Speakers To Go
Today I let go of another pair of loudspeakers. Not strictly the largest I've owned (that would be the JBL 2360s), but close — and maybe the best. These ones are pretty special, and they have a cool back-story, which I would like to briefly tell.
Eastern Acoustic Works (EAW) are a famous nexus of the New England audio scene, and helped to make the Blackstone Valley a thriving center of innovation. In the late seventies, Ken Berger and Kenton Forsythe started a company building pro-sound systems. Customers in a business that might be fueled by drugs and bad behavior, but demanding robust speakers that can survive life on the road. The sort of engineering that includes lots of working plywood. Bass bins that (just) fit through a 30" doorway, unlike their JBL competition. Heavy, too: "there are those people who have told me that EAW stands for 'extra added weight'", quips Berger.
EAW brought smart product design together with real technical innovation, and found themselves a home-run hit: the KF850, which became an industry standard.
But starting around the same time they were filling trucks with touring gear, EAW also produced a series of high-powered, high-quality studio monitors. The biggest and best of these was the MS103. Weighing in at 105lbs each and fitted with over a dozen rigging points, these beauties can produce 125dB SPL, fill a decent-sized nightclub, but they're also exceptionally clean and accurate: intended to work as recording studio main monitors. The mid driver (handling around 300 Hz to 4k) is RCF L6-L380, woven carbon-fiber, with a reputation according to the esoteric few that care about these things as among the sweetest midrange units ever made. The high frequency driver is a soft dome in a waveguide; breaking the convention that powerful systems need compression drivers and horns, or that soft domes can't go loud. To work as a studio monitor requires some precision and careful design, so these things come in a mirror-image pair, with dispersion patterns that look pretty good for the 21st century, not just for the late 1990s.

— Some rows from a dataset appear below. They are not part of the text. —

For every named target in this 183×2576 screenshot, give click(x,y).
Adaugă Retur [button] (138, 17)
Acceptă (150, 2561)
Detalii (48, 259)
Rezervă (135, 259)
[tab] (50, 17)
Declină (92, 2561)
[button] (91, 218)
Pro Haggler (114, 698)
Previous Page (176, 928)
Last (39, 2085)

The back-story to my own pair, as I heard it, is: the EAW team had closed an amazing deal, to install the Patriots' new sound system at Gillette Stadium. Building and delivering that contract was a huge undertaking, and involved some very creative logistics, juggling with their touring deals to fill freight planes with gear. As a reward for going above and beyond in the line of duty, the company gave their shipping manager, Jill, some loudspeakers to take home. So she picked a pair of MS103, and a pair of their smaller siblings the MS63, and put together a system for the living room. It must have been quite an experience.
Several years pass. Their grandson inherits these crazy special loudspeakers, and sits them in a garage by Watervliet, not quite sure what to use them for. When he finally put them up for sale, I came across his advert, and picked them up and carried them home. It turns out they are just unreasonably large and extraordinarily heavy. The smaller MS63 will go nicely in my house. But the MS103s are just "extra". So I put them in the basement and waited for a plan to occur.
Two of my kids are nowadays making their lives in Detroit. Which, as you know, is famous for just two things: cars, and music. All sorts of music. Blues, jazz, soul, R&B, Motown, rock, underground hardcore, hip-hop, and techno. Clubs and parties and dancing and players and sound.
So today we loaded these rather special speakers into the back of a car — I worried about the added weight, a bit — and they're off to the Motor City and whatever that will bring. I hope they blow the minds of friendly and happy audiences playing live and recorded tracks of yet-unimagined genres of melody and mode. Vinyl and synths and vocals and strings and horns and bass. It's what these boxes were always meant to do.